• **MATERIAL FOR THIS EXERCISE**:
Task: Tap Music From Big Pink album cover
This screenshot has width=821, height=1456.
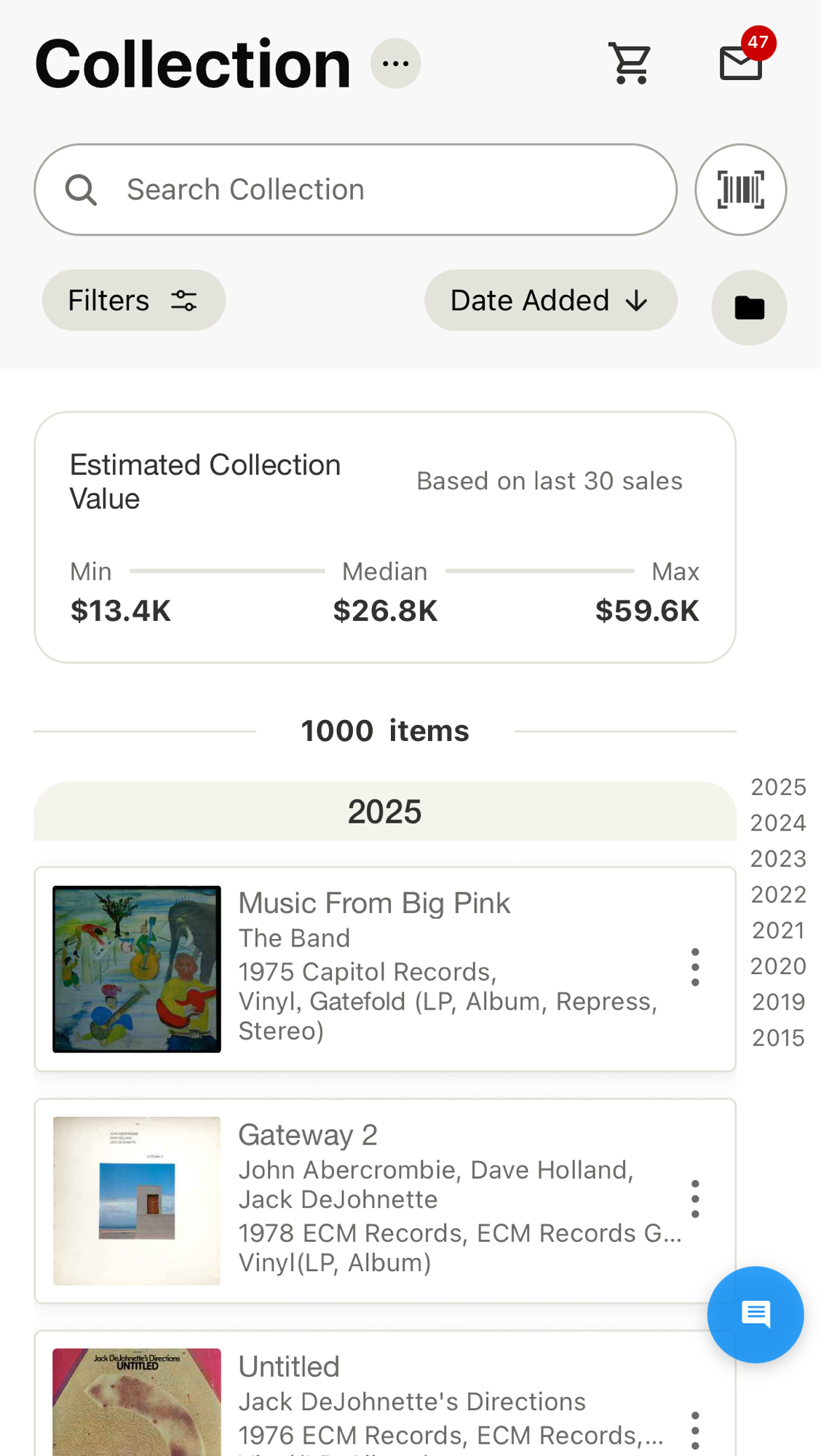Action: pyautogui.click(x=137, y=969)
==
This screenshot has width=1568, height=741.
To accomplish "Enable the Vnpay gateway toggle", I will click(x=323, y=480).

• **YOUR TASK**: Rewrite everything from the line containing "Task: Tap Music From Big Pink album cover" down to the line containing "Action: pyautogui.click(x=137, y=969)", swapping "album cover" for "cover art" and leaving the rest unchanged. Give only those lines, without the pictures.

• **FINISHED ANSWER**:
Task: Tap Music From Big Pink cover art
This screenshot has width=821, height=1456.
Action: pyautogui.click(x=137, y=969)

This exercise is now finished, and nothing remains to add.